Written task
Transcribe the part of the August 14 blackout account below, starting with "The earlier NY" and going on through "August 14 event.".

Document
START
When the AEP and PJM systems disconnected from FE without warning to
Michigan, the electricity demand that appeared to have been overloading the AEP-FE
connections was thrown onto Michigan. Michigan is a peninsula and the Michigan
transmission system was never designed to support northern Ohio on its own, and
the results were devastating.
The Michigan system collapsed under the strain, followed by the Ontario
system shortly thereafter. PJM reported it had disconnected itself from the
trouble areas to its west and north, which would make New York and New England a
peninsula, isolating them from the Eastern Interconnection. When isolated in
this fashion, portions of New York and New England were unable to avoid
collapsing when the Ontario system disconnected.
3. What systems operated as designed and which systems failed?
Physical systems within ITC operated substantially as designed. I cannot speak
to the systems belonging to other entities.
The protective relays on transmission lines are designed to disconnect lines
for "faults" (for example, a wire touching the ground). Great care is
taken to set them so that they do not inadvertently disconnect when there is no
such fault (known as "overtripping"). They are also set to reclose
automatically, following a safety check, to ensure that the overall grid remains
reliable. However, these relays will disconnect lines when voltage collapses, as
occurred within Michigan, because voltage collapse presents conditions which are
similar to a fault. Transmission line protective relays within ITC appear to
have operated properly in response to the conditions presented.
The earlier NY blackouts of the mid-sixties resulted in the installation of
technical safety devices ("underfrequency relaying") throughout the
transmission grid. which undoubtedly have protected the security of the grid in
many cases in the past. Unfortunately, in this instance, such equipment was
designed to address an imbalance in load and generation (a frequency event), not
overuse of the system resulting in voltage collapse as we saw within Michigan,
and had little value in mitigating the August 14 event.
Black start procedures were generally effective in restoring operation of the
grid after this blackout. Protective relays on generators largely disconnected
generators before they were seriously damaged. I cannot speak for systems
outside of Michigan but ITC transmission lines were undamaged and ready for
restoration when the generation needed to supply the load was brought back on
line.
The systems which did fail were the ones underlying communication. (The
communication failures were themselves a predictable outcome of new institutions
even now being promulgated by a few parties, notwithstanding substantial
objections.)
Had Michigan been warned of the problems, a number of actions which would
have forestalled the blackout were available.
Michigan, in concert with AEP and PJM, could simply have opened its ties to
FE as well. The FE system may have survived with some load loss, but more
importantly, no cascading would have occurred as the problem would have been
localized to the FE system.
A better option, given advance warning, would have been for Michigan to
prepare for the oncoming tsunami by interrupting air conditioner load in Detroit
Edison, by interrupting the large voluntarily interruptible industrial load in
Detroit Edison's area, starting Michigan peakers and other available
generation), all basically reducing the initial loadings on the Michigan grid
and bolstering the voltage support. The Michigan system would not have
collapsed, and the cascading blackout would not have occurred. The worse case
would have been the collapse of the FE system but FE's problems would have been
localized.
END
Entries for locating words and elements
START
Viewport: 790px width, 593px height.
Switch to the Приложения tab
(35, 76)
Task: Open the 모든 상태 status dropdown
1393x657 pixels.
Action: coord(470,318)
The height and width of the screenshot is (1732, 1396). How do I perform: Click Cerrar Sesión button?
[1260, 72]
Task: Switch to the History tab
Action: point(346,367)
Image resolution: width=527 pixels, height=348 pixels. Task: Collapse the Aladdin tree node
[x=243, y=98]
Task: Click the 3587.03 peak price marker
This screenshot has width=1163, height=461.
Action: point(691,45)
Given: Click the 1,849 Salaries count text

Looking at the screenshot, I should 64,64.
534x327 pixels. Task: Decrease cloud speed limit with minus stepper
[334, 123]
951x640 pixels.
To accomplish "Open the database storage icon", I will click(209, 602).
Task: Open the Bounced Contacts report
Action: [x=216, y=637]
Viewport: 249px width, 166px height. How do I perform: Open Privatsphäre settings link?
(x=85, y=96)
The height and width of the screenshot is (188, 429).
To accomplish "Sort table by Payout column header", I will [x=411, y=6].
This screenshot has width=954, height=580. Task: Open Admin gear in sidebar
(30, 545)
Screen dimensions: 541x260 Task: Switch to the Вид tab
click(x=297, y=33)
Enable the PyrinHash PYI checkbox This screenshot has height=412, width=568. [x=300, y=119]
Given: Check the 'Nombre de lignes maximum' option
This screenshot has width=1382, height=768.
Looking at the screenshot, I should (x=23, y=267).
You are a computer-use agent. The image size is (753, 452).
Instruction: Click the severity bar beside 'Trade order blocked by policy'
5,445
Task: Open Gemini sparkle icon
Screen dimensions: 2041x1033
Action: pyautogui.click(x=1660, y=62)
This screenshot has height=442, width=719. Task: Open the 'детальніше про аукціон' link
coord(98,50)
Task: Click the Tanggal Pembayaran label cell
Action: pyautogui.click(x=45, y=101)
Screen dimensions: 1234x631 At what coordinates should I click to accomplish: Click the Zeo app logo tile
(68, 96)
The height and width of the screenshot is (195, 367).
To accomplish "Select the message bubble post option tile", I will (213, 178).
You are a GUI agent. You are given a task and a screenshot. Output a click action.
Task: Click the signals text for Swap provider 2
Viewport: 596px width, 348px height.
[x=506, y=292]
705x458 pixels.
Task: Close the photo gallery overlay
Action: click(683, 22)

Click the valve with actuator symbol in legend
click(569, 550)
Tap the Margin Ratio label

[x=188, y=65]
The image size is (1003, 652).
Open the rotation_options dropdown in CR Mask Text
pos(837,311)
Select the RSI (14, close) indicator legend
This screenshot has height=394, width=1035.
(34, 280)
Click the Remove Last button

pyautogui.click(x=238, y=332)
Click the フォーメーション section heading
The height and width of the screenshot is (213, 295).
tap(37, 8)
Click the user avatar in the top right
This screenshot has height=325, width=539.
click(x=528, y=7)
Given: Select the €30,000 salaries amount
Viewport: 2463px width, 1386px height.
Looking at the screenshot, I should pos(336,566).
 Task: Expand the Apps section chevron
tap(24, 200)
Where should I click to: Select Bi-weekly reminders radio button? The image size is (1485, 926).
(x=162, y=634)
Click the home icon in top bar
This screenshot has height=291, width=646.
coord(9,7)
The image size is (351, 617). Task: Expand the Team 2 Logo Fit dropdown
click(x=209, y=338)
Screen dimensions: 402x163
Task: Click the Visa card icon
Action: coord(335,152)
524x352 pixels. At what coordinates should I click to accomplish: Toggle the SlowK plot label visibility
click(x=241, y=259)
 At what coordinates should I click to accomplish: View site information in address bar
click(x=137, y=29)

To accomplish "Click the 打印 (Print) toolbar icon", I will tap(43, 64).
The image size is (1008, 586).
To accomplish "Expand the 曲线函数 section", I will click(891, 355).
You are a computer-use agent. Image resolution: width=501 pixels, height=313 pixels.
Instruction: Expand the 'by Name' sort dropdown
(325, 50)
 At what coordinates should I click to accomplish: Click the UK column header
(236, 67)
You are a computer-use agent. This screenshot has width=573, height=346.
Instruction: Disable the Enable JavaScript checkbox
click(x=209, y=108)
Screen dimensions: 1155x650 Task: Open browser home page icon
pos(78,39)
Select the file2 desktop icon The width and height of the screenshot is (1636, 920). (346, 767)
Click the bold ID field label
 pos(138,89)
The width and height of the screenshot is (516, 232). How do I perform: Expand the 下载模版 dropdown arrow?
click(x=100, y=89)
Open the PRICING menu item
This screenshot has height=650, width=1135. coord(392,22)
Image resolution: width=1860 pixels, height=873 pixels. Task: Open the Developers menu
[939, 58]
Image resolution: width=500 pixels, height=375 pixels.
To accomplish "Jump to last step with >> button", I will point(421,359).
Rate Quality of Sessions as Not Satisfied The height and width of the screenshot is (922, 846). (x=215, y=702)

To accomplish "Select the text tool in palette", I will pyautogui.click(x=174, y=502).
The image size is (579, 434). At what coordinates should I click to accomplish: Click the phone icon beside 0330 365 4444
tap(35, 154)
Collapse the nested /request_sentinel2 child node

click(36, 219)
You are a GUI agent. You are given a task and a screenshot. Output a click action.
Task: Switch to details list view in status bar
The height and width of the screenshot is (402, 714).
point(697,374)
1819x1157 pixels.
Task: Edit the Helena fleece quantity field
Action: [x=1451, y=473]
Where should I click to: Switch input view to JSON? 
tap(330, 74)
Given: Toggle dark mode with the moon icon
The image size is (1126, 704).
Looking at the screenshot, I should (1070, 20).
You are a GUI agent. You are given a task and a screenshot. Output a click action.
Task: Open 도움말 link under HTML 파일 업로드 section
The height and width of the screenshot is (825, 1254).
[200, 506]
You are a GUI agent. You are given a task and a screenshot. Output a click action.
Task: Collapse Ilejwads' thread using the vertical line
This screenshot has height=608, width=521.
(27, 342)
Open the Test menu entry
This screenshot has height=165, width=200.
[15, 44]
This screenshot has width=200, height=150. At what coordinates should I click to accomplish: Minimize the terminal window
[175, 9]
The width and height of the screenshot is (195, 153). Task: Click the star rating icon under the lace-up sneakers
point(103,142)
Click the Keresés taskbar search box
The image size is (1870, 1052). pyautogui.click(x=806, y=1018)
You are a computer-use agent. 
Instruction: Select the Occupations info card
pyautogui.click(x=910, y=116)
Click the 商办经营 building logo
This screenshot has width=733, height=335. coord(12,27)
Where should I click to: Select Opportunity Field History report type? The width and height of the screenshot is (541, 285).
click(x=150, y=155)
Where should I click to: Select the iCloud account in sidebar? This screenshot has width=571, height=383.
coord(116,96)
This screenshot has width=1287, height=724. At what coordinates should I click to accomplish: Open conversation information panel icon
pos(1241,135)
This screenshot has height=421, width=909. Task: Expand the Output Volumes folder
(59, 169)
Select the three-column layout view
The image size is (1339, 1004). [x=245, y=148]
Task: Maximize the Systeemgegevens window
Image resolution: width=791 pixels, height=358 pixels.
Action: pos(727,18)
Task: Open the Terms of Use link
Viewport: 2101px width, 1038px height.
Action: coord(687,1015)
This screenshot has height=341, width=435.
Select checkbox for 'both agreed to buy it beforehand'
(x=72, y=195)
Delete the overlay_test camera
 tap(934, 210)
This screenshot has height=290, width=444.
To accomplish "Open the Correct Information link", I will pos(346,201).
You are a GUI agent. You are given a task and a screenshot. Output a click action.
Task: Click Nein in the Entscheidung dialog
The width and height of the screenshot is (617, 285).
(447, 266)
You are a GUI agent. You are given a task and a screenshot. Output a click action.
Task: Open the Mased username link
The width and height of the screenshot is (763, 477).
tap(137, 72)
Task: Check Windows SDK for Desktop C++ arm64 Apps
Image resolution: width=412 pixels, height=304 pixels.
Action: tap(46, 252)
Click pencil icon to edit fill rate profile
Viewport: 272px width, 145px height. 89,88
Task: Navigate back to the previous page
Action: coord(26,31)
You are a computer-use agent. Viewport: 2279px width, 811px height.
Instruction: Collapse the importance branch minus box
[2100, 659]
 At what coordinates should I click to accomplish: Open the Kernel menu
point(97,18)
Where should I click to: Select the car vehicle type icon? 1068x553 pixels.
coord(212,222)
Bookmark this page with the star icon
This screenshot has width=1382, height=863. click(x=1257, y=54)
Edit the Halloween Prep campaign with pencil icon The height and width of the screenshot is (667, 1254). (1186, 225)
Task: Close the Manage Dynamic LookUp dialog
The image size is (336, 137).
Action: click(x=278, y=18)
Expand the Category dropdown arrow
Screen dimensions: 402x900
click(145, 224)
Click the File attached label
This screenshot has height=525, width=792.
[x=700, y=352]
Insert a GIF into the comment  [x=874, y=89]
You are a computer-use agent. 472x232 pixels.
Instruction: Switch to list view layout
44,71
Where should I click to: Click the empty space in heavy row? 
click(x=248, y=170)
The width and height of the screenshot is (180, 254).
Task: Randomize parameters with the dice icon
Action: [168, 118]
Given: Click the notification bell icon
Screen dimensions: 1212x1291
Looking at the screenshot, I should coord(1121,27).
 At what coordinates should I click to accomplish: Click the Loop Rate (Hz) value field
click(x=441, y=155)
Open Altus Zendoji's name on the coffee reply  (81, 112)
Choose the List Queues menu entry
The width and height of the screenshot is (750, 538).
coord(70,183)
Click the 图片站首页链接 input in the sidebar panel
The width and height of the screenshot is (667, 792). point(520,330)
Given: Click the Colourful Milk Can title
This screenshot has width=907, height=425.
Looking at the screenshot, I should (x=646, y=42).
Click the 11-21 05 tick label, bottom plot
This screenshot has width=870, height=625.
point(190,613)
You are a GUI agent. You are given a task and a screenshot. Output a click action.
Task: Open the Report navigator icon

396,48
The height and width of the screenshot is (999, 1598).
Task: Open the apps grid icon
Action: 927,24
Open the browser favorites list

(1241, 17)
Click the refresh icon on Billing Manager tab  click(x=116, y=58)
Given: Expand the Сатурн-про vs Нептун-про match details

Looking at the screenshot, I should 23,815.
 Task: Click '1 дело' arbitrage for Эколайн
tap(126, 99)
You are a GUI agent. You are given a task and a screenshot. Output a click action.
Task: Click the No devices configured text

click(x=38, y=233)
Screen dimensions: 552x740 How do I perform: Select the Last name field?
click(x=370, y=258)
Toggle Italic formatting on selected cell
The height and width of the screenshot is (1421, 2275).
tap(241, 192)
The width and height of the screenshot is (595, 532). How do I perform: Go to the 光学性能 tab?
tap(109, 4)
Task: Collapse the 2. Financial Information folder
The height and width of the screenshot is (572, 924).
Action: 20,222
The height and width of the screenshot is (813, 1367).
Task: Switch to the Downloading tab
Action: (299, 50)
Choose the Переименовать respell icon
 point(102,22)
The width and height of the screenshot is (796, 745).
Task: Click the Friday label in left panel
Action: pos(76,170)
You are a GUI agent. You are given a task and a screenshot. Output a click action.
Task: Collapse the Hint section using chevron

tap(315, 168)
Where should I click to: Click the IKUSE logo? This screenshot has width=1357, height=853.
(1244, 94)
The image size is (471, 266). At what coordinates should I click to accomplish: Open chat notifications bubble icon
END
Complete output
The earlier NY blackouts of the mid-sixties resulted in the installation of
technical safety devices ("underfrequency relaying") throughout the
transmission grid. which undoubtedly have protected the security of the grid in
many cases in the past. Unfortunately, in this instance, such equipment was
designed to address an imbalance in load and generation (a frequency event), not
overuse of the system resulting in voltage collapse as we saw within Michigan,
and had little value in mitigating the August 14 event.